■ WHAT YOU ARE ASKED TO DO
Give the number of lines in the records below that contain the word "verano". State only that number.

Stored items from a collection:
● ● ● ● ● ● ●
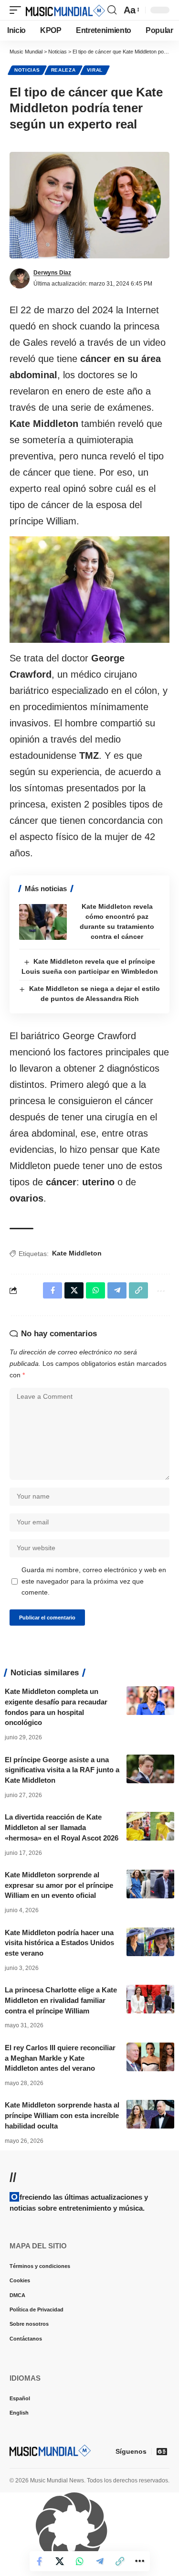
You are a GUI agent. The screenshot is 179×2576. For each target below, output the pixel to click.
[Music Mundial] (65, 10)
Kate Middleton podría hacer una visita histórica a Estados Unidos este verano (59, 1943)
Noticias (27, 70)
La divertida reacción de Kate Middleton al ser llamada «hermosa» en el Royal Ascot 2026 (61, 1827)
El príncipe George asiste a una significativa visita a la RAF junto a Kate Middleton (62, 1770)
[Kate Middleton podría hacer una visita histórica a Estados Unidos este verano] (150, 1941)
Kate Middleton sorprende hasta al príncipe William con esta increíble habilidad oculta (62, 2115)
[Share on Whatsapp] (80, 2561)
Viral (95, 70)
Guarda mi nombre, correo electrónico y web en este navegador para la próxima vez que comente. (93, 1581)
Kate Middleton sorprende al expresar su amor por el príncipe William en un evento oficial (59, 1885)
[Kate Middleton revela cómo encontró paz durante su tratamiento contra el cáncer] (43, 922)
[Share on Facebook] (40, 2561)
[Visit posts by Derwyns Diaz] (20, 278)
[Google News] (161, 2451)
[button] (18, 10)
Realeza (63, 70)
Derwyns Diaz (52, 272)
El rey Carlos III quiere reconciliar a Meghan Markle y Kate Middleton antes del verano (60, 2058)
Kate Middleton (77, 1253)
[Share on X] (60, 2561)
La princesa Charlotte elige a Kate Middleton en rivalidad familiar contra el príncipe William (61, 2000)
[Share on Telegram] (100, 2561)
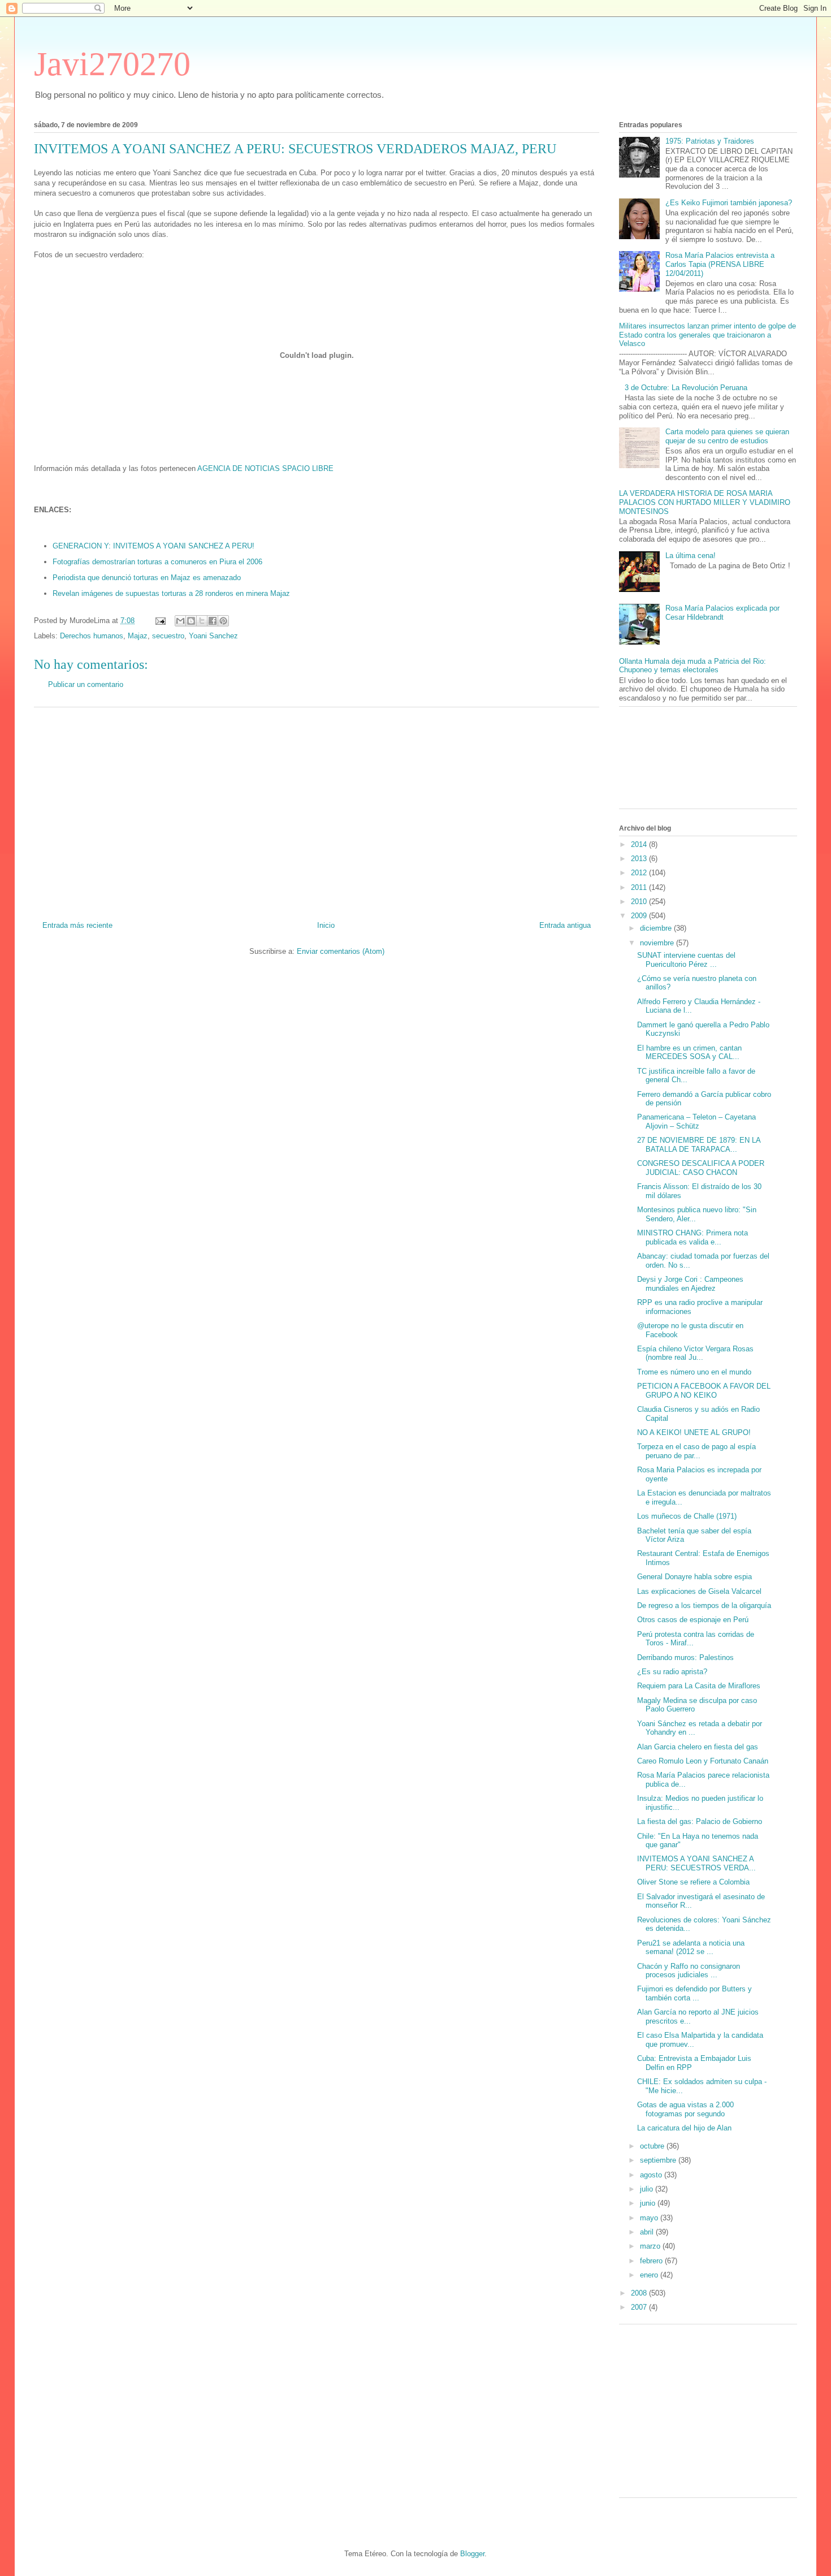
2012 (640, 872)
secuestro (168, 636)
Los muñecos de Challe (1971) (687, 1516)
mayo (650, 2218)
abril (648, 2232)
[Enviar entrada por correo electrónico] (160, 620)
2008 (640, 2293)
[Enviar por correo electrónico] (180, 620)
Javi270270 (112, 64)
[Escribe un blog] (191, 620)
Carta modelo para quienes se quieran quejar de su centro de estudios (727, 436)
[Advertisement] (316, 809)
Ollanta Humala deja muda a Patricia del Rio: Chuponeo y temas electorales (692, 666)
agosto (652, 2175)
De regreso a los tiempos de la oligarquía (704, 1605)
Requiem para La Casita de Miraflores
● ● ● ● ● ● ●
■ FINISHED TASK
3